Screenshot grounding data
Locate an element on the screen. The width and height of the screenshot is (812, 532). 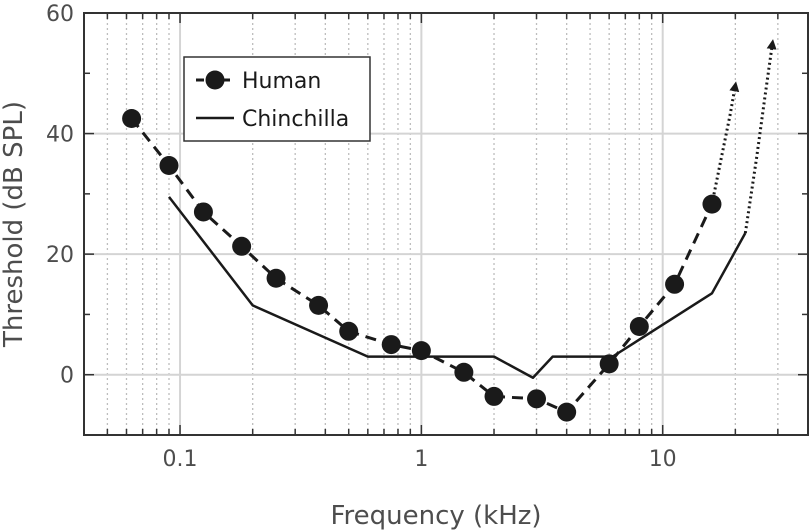
x-tick-label: 1 is located at coordinates (421, 460).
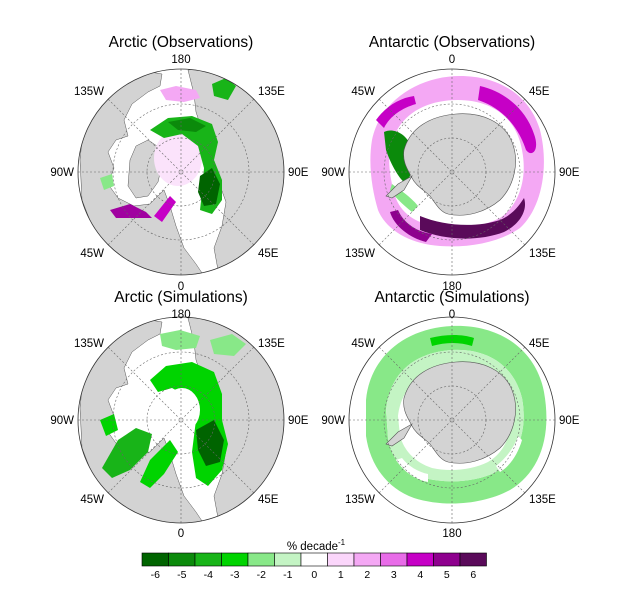 The height and width of the screenshot is (598, 636). I want to click on colorbar-tick-label: 2, so click(367, 575).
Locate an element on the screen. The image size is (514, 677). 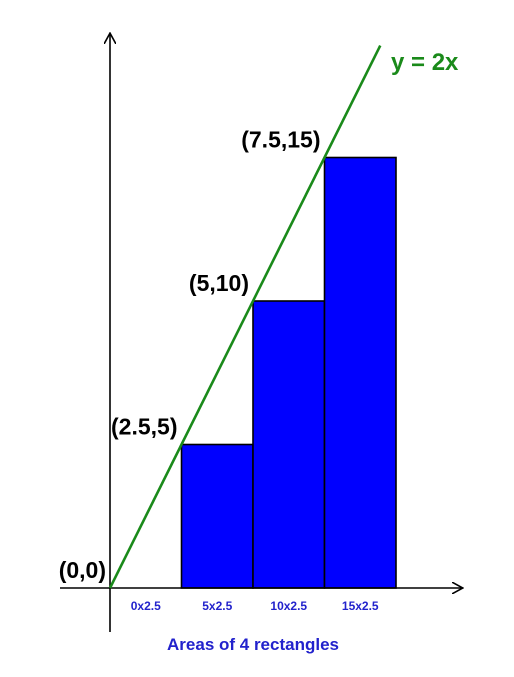
tick-labels-group: 0x2.5 5x2.5 10x2.5 15x2.5 is located at coordinates (255, 606).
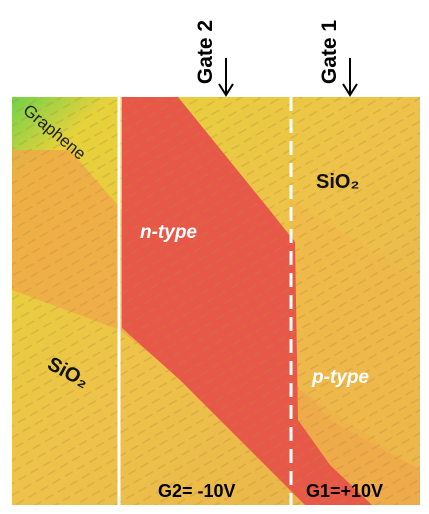 Image resolution: width=429 pixels, height=514 pixels. Describe the element at coordinates (344, 491) in the screenshot. I see `voltage-label: G1=+10V` at that location.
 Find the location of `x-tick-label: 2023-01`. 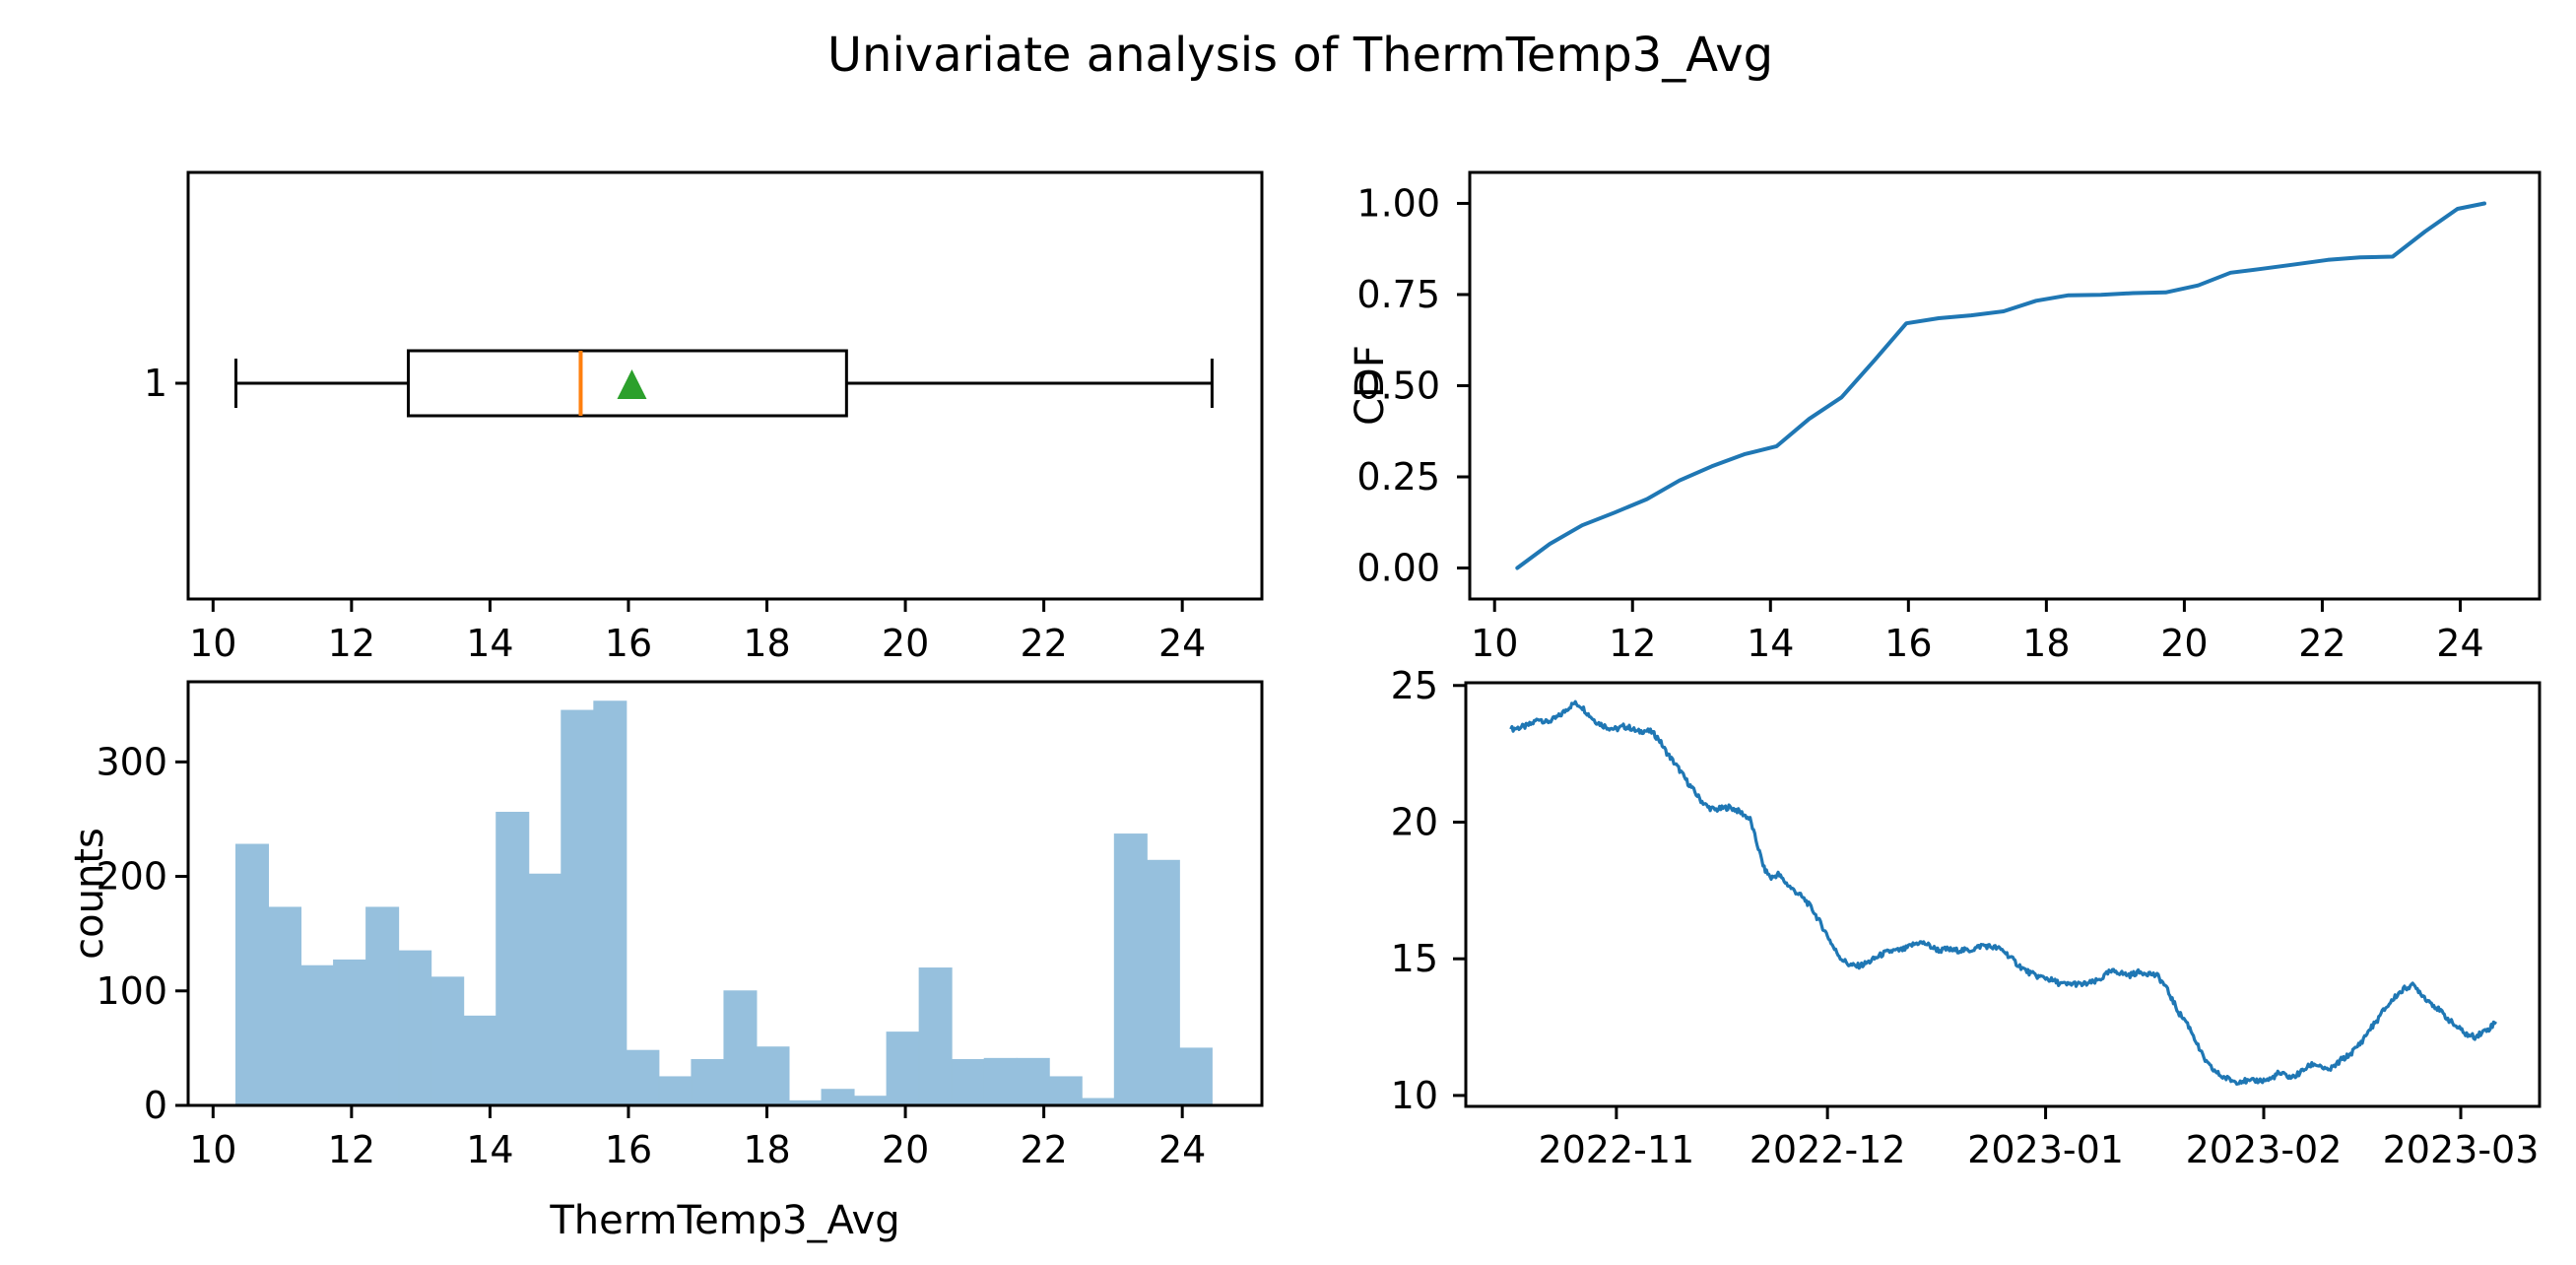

Exercise description →
Copy the lines above word for word, omitting the pictures.

Finished task →
Locate an element on the screen. The width and height of the screenshot is (812, 532). 
x-tick-label: 1 is located at coordinates (421, 460).
 The height and width of the screenshot is (598, 636). I want to click on colorbar-tick-label: 2, so click(367, 575).
Locate an element on the screen. The image size is (514, 677). 
tick-labels-group: 0x2.5 5x2.5 10x2.5 15x2.5 is located at coordinates (255, 606).
 Image resolution: width=429 pixels, height=514 pixels. Describe the element at coordinates (344, 491) in the screenshot. I see `voltage-label: G1=+10V` at that location.
 Find the location of `x-tick-label: 2023-01`. 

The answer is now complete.